Effective assessments provide a window through which educators can gain visibility into their students’ learning gaps - they can get to know in which topics they are struggling, and why? and then use this insight to provide their students with constructive suggestions to improve their learning, or if necessary re-orient their way of teaching.
While providing feedback to students based on their performance in assessments is essential for improving learning outcomes, it is also equally essential to design effective assessments, because effective assessments are the ones that enable precise and accurate feedback. One way to design effective assessments is to do an Item Analysis.
Item analysis involves analysing students' response to individual assessment questions(i.e.items). The students’ responses are interpreted to identify the questions' difficulty,guessability and anomaly,which helps differentiate students based on the level of knowledge they have in the subject.How well this differentiation is done indicates the exam quality and assessment effectiveness.
Item analysis reveals the question’s difficulty. Knowing this is important because if the item is too difficult and everyone gets the item wrong, it will not be possible to tell which students know the topic of the question better. Similarly if everyone gets the item correct because it is too easy, it will not be possible to tell who knows the topic better.
How easy is it for students to guess the right answer in multiple-choice exams?
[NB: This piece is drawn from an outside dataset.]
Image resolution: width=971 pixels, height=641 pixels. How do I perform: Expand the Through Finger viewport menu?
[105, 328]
For example, if there are four options, and two of them are very obviously incorrect – it would render the question with just a 50/50 chance to guess the correct response. In multiple-choice questions the incorrect options should be effectively disguised to distract students away from the correct option.
How effectively the item can discriminate between students with varying levels of knowledge. If more top scorers (students who have scored high overall) have got the item wrong compared to bottom scorers, there could be an anomaly in the question.
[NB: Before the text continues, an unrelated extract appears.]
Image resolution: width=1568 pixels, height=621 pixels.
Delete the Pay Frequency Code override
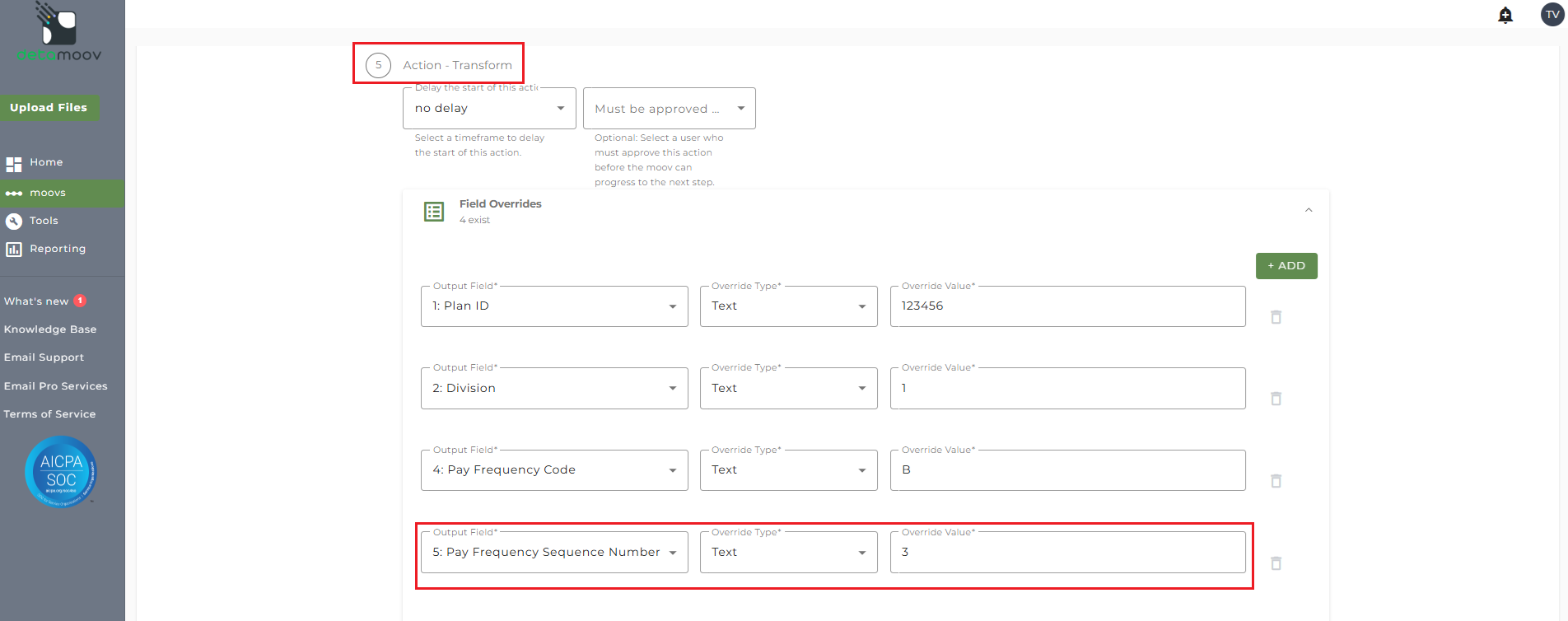tap(1276, 481)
Item analysis requires analysing student responses to individual questions and discovering patterns in them, which is difficult to do manually. Also, typically educators do not have the time or necessary bandwidth to do item analysis after every assessment. Thus, to be used practically, the item analysis needs automation and technology.
Digiproctor automates the entire item analysis process converting it into a one-button-press activity. It formalizes item analysis into a standard method through which assessments can be improved.
Digiproctor presents the question difficulty as a P-value statistic (range: 0 to +1), question anomaly as a Point-biserial correlation (range: -1 to +1), and question guessability as a frequency.
Digiproctor automates item analysis covering:
Question difficulty is presented as a P-Value statistic ranging between 0 and +1, with 0 being very difficult and +1 being very easy.
Question anomaly is presented as a Point-Biserial correlation statistic ranging between -1.0 to +1.0.
Items above 0.25 are good items.
And, as a rule of thumb, items below 0.1 could indicate either incorrect key or ambiguous content of question.
Question guessability is presented as a frequency of students who have chosen different options.